The School of Contemplative Life
4 min readJan 29, 2023

In the Gospel of John, Jesus famously saves a woman from an angry, accusing crowd who wanted to kill her.[1] They ask Jesus a question, wishing to trap him. But instead of responding to the question in the way that they (and we) might have expected, Jesus responds with silence, a silence which opens a space for all that follows.

After Sophie had been practicing meditation for a year, she decided to attend a five-day silent retreat to deepen her prayer life. The venue was in a rural location and an air of gentle silence saturated the whole place.

Sophie quickly settled into the flow of the retreat and the daily eight hours of sitting, walking and eating meditation. On the third day (so often an important point), she met a challenge — the sound of dripping water.

The blue sky which greeted everyone on the first day of the retreat was replaced on the second day by low cloud and frequent rain showers.
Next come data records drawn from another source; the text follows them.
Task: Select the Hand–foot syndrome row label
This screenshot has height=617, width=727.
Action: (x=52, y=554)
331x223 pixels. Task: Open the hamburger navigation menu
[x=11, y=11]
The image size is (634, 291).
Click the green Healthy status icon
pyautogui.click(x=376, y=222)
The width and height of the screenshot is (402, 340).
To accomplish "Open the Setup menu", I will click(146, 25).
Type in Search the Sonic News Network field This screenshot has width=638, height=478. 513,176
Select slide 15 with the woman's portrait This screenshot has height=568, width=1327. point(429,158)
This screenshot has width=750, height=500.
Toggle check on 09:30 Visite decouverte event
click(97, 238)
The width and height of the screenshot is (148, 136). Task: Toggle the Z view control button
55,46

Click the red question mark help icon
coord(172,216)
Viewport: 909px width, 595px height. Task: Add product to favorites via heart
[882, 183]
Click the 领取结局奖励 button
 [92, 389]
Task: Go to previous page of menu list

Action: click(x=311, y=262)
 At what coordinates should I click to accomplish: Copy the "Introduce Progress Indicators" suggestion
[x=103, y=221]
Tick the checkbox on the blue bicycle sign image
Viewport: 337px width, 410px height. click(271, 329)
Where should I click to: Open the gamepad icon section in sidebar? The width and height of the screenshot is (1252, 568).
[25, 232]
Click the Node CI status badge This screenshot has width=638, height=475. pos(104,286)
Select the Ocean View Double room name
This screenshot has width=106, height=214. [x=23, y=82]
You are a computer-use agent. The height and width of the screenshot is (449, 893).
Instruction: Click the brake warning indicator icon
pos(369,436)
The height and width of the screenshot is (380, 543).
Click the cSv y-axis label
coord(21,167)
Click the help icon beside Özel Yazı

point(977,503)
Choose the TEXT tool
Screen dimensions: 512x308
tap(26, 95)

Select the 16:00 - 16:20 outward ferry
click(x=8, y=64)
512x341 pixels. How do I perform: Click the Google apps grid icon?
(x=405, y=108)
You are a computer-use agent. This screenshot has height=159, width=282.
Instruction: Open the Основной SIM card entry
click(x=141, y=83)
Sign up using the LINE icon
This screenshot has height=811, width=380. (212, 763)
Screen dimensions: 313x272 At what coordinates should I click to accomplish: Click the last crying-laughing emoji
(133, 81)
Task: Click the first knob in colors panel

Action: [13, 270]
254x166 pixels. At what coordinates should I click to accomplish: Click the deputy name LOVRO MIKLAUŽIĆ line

At first, Sophie simply noticed a faint drip, drip, dripping sound after each shower coming from somewhere outside the meditation room.

By mid-morning of the third day, she was finding the occasional dripping sound intensely distracting and deeply annoying. By late afternoon she thought she would have to run out of the room and couldn’t believe she was finding it so difficult to simply sit there, saying her word, following her breath.

Sophie found her mind filled with swirling, self-judgemental chatter. “Why am I so distracted?” I’m never this distracted at home.” “This is unbearable.” “I must be a hopeless meditator!”

The retreat leader suggested she try to just sit through it, and use the annoying noise and waves of reactive thoughts as an opportunity to cultivate interior peace. Sophie decided to follow the advice and ended up discovering something important about herself and the nature of silence.

From that moment, whenever the dripping sound happened to be present, she simply practised letting it be present. The dripping sound was never more than just sound. Her reactive mind was adding all the annoyance and frustration.

Instead of getting tangled up in her internal chatter about the annoying sound and how useless she was, Sophie practised a simpler, more peaceful relationship with the sound, and gained insight into how she might have a simpler, more peaceful relationship with her life: she greeted all she was experiencing with deepening internal silence.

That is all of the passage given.